In this manner, therefore, pray: Our Father in heaven, hallowed be Your name. Your kingdom come. Your will be done on earth as it is in heaven. Give us this day our daily bread. And forgive us our debts, as we forgive our debtors. And do not lead us into temptation, but deliver us from the evil one. For Yours is the kingdom and the power and the glory forever. Amen. (Matthew 6:9-13)
Biblical scholar Dale Allison comments on the references to God’s kingdom in the prayer, noting that in the ancient world kings and kingdoms were valued for helping to bring order to the nomadic world which was seen as dangerously chaotic with roaming bands of marauders. The king and kingdom help bring stability and protection to the vulnerable and defenseless. [*see note below]

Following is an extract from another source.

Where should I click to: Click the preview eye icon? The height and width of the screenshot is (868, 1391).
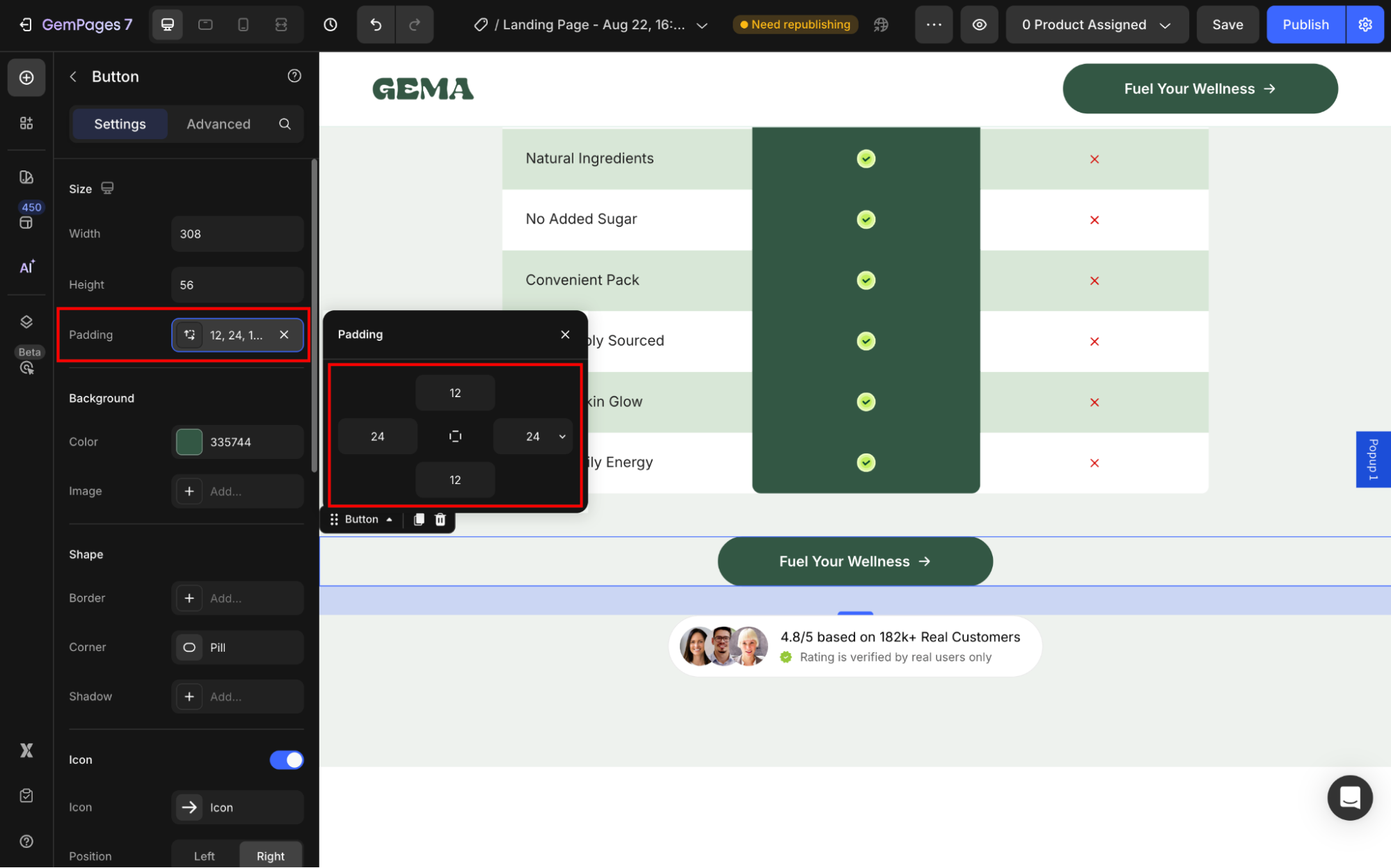point(979,25)
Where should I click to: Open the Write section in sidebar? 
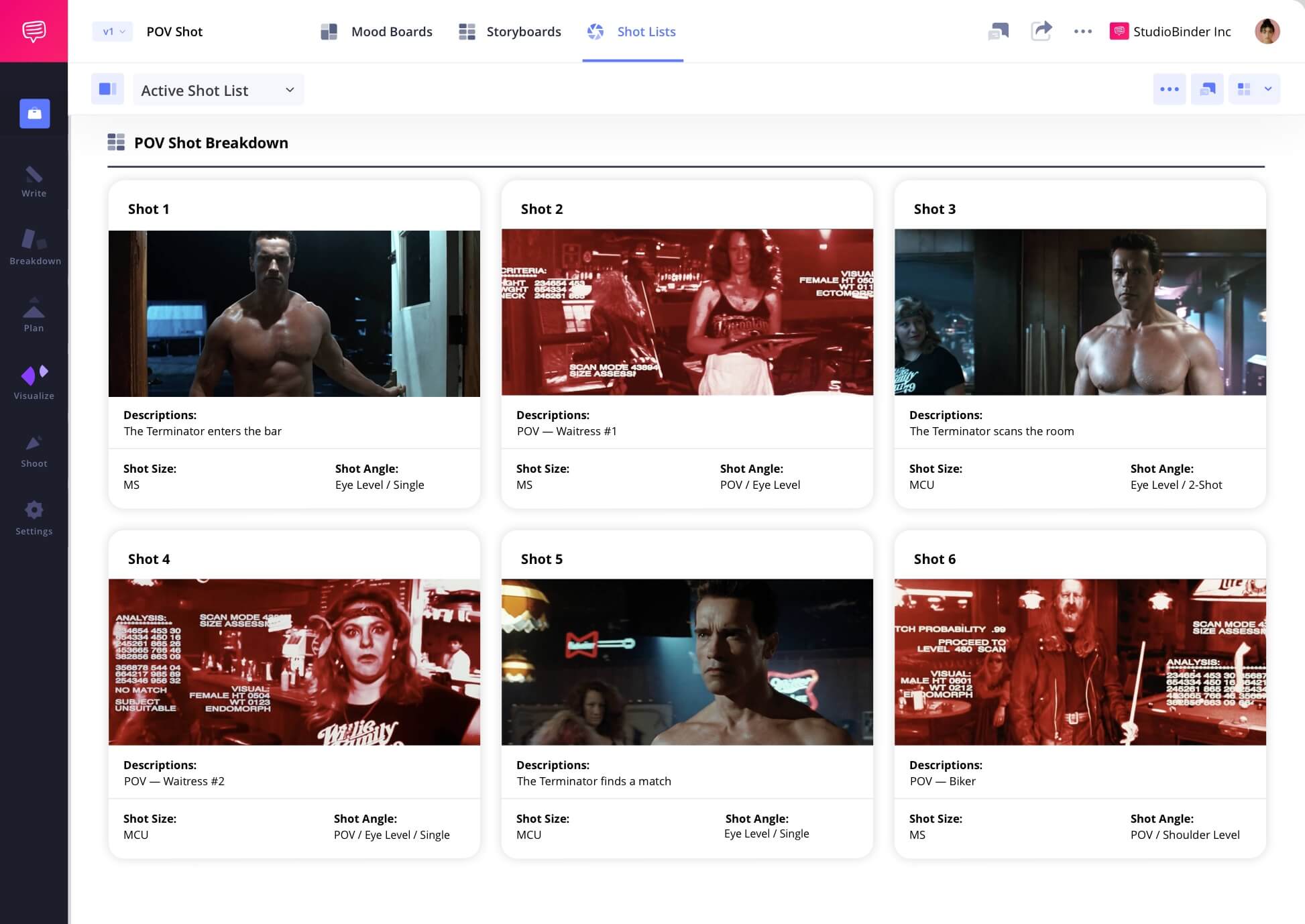pyautogui.click(x=34, y=182)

In the background may be the ancient Near Eastern idea of kingship, which was soteriological. The sovereign, ‘with the power given him by God… puts an end to the chaotic period when there is no king, so that also the weak, widows and orphans also have human rights and can exist as human beings’ (so Alfons Deissler, in Petuchowski and Brocke, eds., Lord’s Prayer, 8). In the Lord’s Prayer God is similarly envisaged as becoming the eschatological king (cf. Isaiah 52:7-10; Ezekiel 20: 33). This is something only God can do, and something human beings can only pray for. (THE SERMON ON THE MOUNT, p 122)
The biblical notion is that it is God Himself who sustains the universe and keeps the chaotic forces of nature in check. Praying for God’s Kingdom to come is our appeal to God to keep all forces in the universe in check (including human ones of power and hubris) in order to help those who are least powerful exist. Without God, the world would be even more chaotic than it is.
St John Cassian points out a spiritual issue that arises from our praying that God not lead us into temptation. For Cassian, temptations reveal our hearts – whether we are children of God or whether we choose rather to follow our own wills. So, he doesn’t think we are asking God never to allow us to be tempted for how else can we know or how else can we show that we love God’s will and commandments unless there is a real free will choice presented to us? For Cassian, what we are really asking in this petition is that God be with us every step of our life’s journey so that we choose well.
[From] ‘Lead us not into temptation’ … comes a problem that is not a minor one. If we pray that we be not permitted to be tempted, where will that constancy come from for which we are to be tested? There is the scriptural statement that everyone who has not been tempted has not been approved of. There is ‘Blessed is the man who endures temptation.’ So this cannot be the sense of ‘Lead us not into temptation.’ It is not ‘Do not allow us ever to be tempted’ but rather ‘Do not allow us to be overcome when we are tempted.’ (THE SERMON ON THE MOUNT, p 130)
[* The biblical narrative of creation in Genesis 1 has God bringing under divine dominion the powers of chaos, which the Scriptures suggest God continues to control for the sake of His human creatures. The idea that kings or kingdoms can help guard individuals from the chaos that threatens to break into the world may have been a force that helped the development of human civilizations which worked to tame the chaotic elements threatening humans (whether natural or other humans). I think this is idea behind St Paul’s words in Romans 13:3-4 – For rulers are not a terror to good conduct, but to bad. Would you have no fear of him who is in authority? Then do what is good, and you will receive his approval, for he is God’s servant for your good. But if you do wrong, be afraid, for he does not bear the sword in vain; he is the servant of God to execute his wrath on the wrongdoer.
A novel that captures this sense of the various types of chaos threatening to be unleashed on humanity is Kristin Hannah’s The Great Alone. In Hannah’s book, there are many chaotic forces at work in the remote part of Alaska to which the family has moved – the long dark nights of winter, the weather, wild animals, family dysfunction and mental illness (the last two are certainly part of the ‘demons’ they faced). The main characters in the family see ‘others’ (including government) as the darkening threat but the book is clear there are many threatening forces at work. While several see “the government” and other people as the greatest threats, it is others who help save them from themselves.]